# Any Bird Other Than Turkey This Thanksgiving?



## mimig (Nov 25, 2014)

We're roasting a whole chicken with a fusion combo of traditional and ethnic stuffing. We're no big fans of Turkey, hence the change in Thanksgiving menu.
Anyone else on the same boat as us ?


----------



## Vanitas (Nov 25, 2014)

Instead of turkey, we had individual Cornish hens for Thanksgiving this year (it was last month for us Canadians). They were tasty and the shorter thawing/cooking time was convenient. 

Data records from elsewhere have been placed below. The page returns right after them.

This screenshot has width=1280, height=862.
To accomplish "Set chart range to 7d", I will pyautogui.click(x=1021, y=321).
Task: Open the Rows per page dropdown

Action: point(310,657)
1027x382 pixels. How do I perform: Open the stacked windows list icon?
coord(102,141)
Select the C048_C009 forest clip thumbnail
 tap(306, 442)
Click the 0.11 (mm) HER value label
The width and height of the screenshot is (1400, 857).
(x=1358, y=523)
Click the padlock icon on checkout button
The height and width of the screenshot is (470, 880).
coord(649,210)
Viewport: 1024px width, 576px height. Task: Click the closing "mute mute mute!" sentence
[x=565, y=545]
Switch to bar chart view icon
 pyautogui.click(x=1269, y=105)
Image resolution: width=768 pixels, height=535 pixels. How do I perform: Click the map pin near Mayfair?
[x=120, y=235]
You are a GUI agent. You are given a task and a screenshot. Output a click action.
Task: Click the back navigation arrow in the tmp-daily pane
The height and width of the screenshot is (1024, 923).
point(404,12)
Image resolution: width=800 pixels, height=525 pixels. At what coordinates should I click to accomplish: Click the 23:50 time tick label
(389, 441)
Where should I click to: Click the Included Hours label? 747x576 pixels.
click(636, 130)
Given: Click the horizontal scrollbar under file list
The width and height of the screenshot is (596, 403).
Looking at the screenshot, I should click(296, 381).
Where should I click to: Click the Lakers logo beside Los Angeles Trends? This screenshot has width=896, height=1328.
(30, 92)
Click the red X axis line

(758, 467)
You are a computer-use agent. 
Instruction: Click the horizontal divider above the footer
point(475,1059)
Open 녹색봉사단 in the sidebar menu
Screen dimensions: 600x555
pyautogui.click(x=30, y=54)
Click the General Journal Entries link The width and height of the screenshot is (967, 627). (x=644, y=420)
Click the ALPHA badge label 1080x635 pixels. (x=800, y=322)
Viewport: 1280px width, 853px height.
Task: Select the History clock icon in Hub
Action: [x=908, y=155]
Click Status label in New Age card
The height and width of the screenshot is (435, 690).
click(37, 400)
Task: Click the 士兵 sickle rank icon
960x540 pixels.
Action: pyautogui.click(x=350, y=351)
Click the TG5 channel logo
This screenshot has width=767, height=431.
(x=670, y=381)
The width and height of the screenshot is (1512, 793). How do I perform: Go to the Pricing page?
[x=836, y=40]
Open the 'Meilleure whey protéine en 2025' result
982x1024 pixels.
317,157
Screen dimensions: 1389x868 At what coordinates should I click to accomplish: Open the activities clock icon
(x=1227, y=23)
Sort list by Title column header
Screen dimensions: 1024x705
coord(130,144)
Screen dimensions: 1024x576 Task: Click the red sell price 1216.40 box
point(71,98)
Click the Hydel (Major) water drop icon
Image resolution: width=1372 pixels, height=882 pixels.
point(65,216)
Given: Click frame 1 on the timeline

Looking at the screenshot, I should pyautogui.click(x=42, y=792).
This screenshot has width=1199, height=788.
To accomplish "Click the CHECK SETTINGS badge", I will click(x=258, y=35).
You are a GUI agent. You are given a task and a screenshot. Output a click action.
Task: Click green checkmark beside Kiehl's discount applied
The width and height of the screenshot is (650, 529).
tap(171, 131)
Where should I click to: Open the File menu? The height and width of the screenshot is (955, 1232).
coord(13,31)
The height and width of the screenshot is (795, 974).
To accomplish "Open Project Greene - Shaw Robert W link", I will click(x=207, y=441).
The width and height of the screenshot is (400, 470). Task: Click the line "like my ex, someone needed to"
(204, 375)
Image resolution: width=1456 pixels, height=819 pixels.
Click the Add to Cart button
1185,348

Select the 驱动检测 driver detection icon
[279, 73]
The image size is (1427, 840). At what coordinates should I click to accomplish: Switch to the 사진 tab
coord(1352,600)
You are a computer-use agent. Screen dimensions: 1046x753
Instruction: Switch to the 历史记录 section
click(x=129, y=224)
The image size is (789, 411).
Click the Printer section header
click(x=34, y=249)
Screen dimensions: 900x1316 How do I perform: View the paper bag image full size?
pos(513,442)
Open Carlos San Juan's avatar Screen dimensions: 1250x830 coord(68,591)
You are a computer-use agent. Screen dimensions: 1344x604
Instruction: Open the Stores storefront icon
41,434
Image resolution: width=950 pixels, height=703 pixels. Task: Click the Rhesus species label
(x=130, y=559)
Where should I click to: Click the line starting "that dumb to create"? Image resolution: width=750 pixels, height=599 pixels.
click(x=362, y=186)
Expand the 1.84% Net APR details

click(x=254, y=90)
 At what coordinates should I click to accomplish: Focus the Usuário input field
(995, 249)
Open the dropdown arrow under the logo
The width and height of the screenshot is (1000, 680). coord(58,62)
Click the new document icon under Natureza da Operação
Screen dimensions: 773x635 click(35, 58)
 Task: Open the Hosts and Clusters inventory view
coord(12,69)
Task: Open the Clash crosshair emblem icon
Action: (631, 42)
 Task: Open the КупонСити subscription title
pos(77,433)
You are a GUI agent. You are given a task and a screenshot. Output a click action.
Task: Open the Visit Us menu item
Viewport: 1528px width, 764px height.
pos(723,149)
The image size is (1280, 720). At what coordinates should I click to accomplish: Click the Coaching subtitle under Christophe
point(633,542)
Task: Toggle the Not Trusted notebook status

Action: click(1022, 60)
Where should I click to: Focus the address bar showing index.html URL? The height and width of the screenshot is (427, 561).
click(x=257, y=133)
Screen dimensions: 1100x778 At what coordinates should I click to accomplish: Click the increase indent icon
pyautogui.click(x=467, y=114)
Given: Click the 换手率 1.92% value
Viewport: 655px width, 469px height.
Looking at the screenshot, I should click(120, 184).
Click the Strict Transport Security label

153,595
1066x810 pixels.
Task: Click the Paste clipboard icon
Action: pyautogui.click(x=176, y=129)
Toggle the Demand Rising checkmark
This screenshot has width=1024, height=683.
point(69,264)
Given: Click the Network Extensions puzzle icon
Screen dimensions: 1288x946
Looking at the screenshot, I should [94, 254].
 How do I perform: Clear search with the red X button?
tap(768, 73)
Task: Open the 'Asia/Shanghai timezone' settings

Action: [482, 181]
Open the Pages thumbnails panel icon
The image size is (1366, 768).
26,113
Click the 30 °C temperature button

My only complaint? Less leftovers!


----------



## Silversage (Nov 25, 2014)

There are just the 2 of us this year, so I'm roasting a chicken.  Not only is it smaller, but we really prefer it.  I'll spatchcock it with stuffing under it.  We'll still have all of our favorite trimmings - Rutabaga - Brussels sprouts - brandied cranberries - stuffing - gravy - pumpkin pecan pie.  It will still have all the traditions, I'll just use a different bird.


----------



## Kayelle (Nov 25, 2014)

My son is doing his classic Webber turkey, but also two ducks in the oven. He knows what he's doing with the turkey, but has been looking for good ways to cook the ducks.


----------